One popular recommendation is to soak potatoes overnight in water before cooking them. However, research from the USDA found that overnight leaching had no significant impact on potassium reduction, contrary to what many diet guides suggest. Boiling diced potatoes in fresh water (not the soaking water) is more effective than soaking alone. Double-boiling, where you bring the food to a boil, discard the water, and boil again in fresh water, appears to pull out more potassium than a single boil.
Medications That Lower Potassium
When diet alone isn’t enough, doctors may prescribe medications that help your body get rid of excess potassium.
Potassium binders work in your gut. They trap potassium from the food you eat before your body can absorb it, and you pass it out in your stool. Two newer options are available: one approved in 2015 uses calcium to exchange for potassium ions in the digestive tract, and another approved in 2018 exchanges hydrogen and sodium for potassium. Both are taken as powders mixed into water and are designed for ongoing daily use rather than emergencies.
Certain diuretics increase potassium loss through urine. Loop diuretics are the type most commonly used for this purpose. They cause your kidneys to flush out more fluid, and potassium goes with it. These are the opposite of “potassium-sparing” diuretics, which are sometimes the reason potassium gets too high in the first place.
How High Potassium Is Treated in Emergencies
Severely elevated potassium (above 6.5 mEq/L) is dangerous because it can disrupt your heart’s electrical rhythm. Emergency treatment in a hospital typically happens in stages, each with a different purpose.
The first step is protecting the heart. An IV calcium solution stabilizes the heart’s cell membranes and starts working within one to three minutes, but its effect only lasts 30 to 60 minutes. It doesn’t lower potassium itself. It buys time for the next treatments to kick in.
The second step is shifting potassium out of the bloodstream and back into cells, where it’s safer. This is done with IV insulin (given alongside glucose to prevent low blood sugar) or inhaled medications similar to those used for asthma. Both take 30 to 60 minutes to start working. These treatments temporarily redistribute potassium but don’t remove it from the body.

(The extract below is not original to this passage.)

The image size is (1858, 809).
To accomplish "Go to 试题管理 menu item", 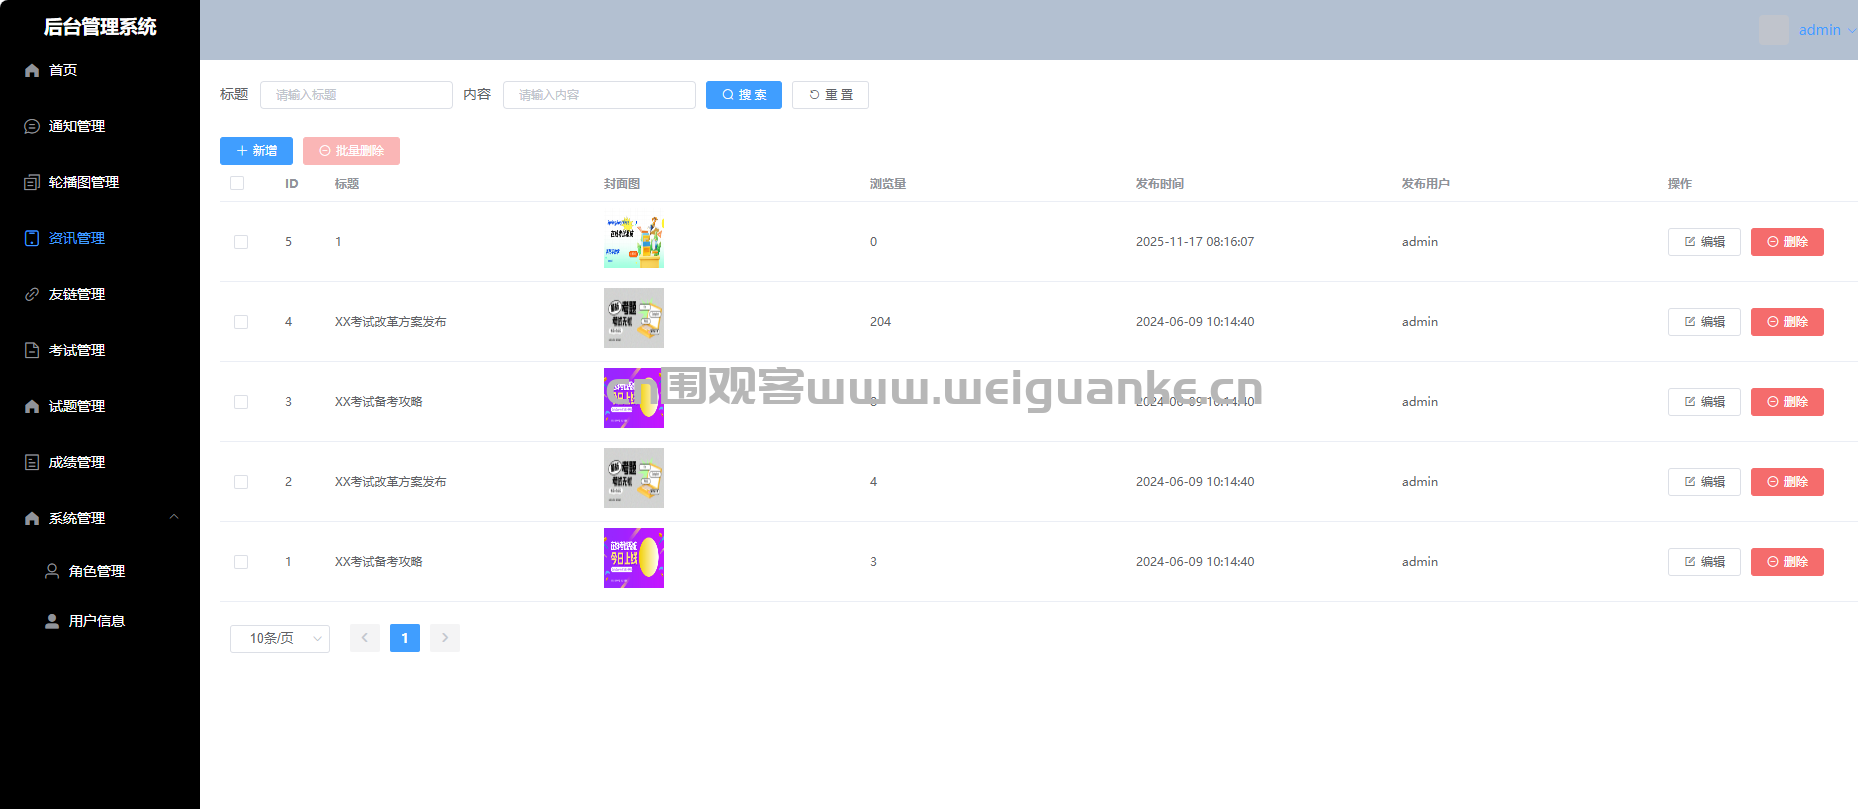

The third step is actually removing potassium from the body, either through diuretics, potassium binders, or in severe cases, dialysis.
Exercise and Potassium Spikes
Intense physical activity can temporarily push potassium levels surprisingly high. During exercise, working muscles release potassium with every contraction, and blood levels can spike to around 8 mEq/L during sustained effort. That would be a medical emergency if it lasted, but it doesn’t. Once you stop exercising, your muscles reabsorb potassium within minutes, and levels normalize quickly. In fact, they can temporarily dip below normal before settling back.

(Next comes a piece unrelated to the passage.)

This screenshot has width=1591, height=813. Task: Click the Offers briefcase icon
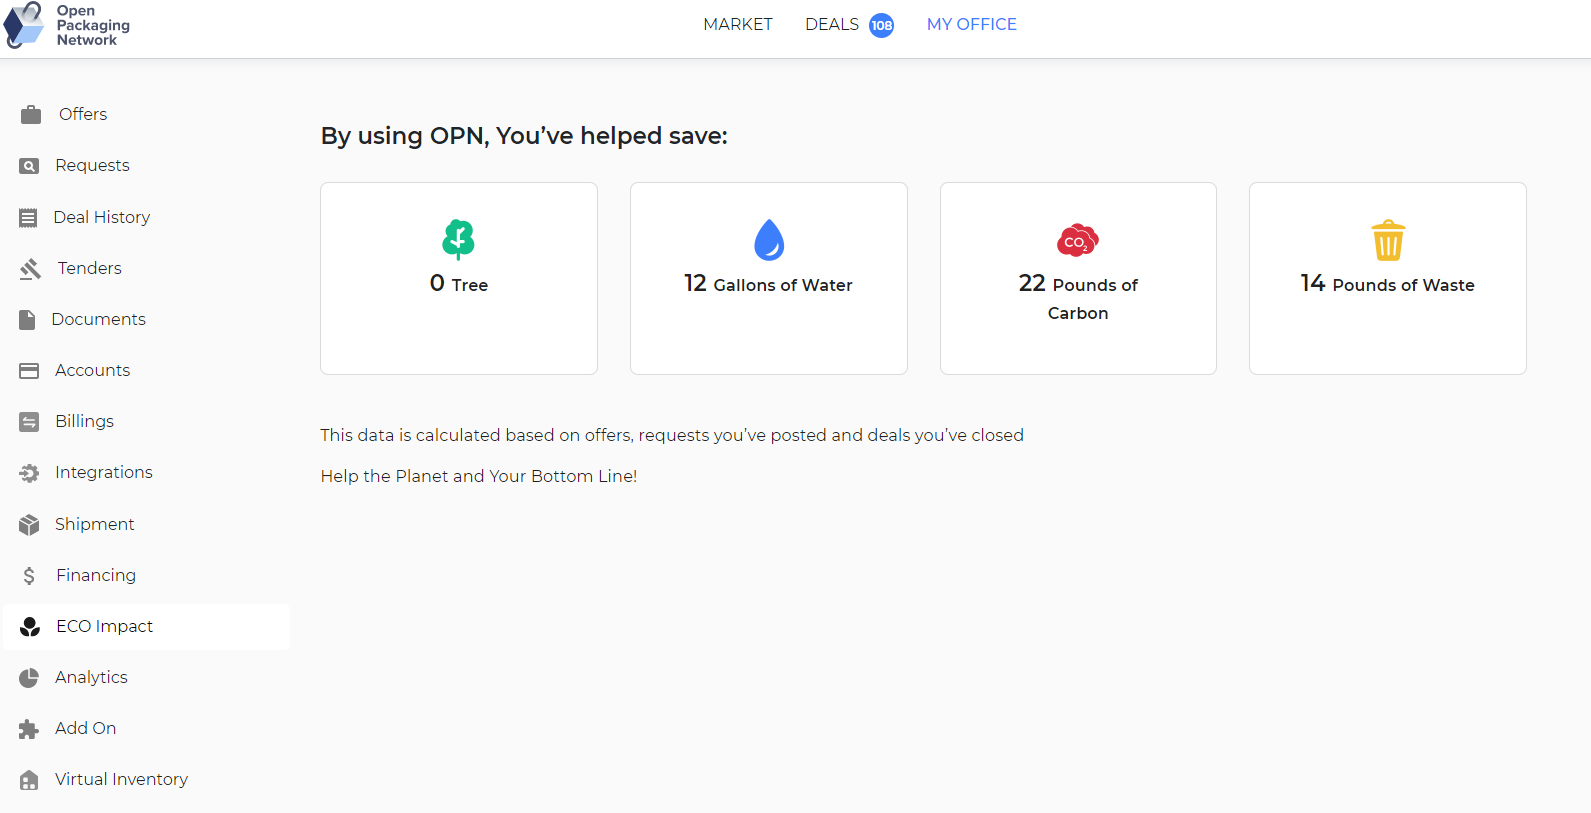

This matters for two reasons. If you have a blood draw scheduled, vigorous exercise right beforehand could affect results. And if you already have chronically high potassium due to kidney disease or medication, intense exertion could push you into a dangerous range. Moderate, consistent activity is generally safer than sudden bursts of high-intensity effort.
Make Sure Your Results Are Accurate
Before making major changes, it’s worth knowing that falsely high potassium readings are common enough to have their own name: pseudohyperkalemia. Clenching your fist during a blood draw, leaving the tourniquet on for more than a minute, or rough handling of the blood sample can all release potassium from cells and inflate the result. Elevated white blood cell or platelet counts can also cause false readings.
If your potassium comes back high but you feel fine and have no obvious risk factors, a repeat test with careful technique (relaxed hand, minimal tourniquet time) can confirm whether the elevation is real. Many clinicians will order a redraw before starting treatment for borderline results.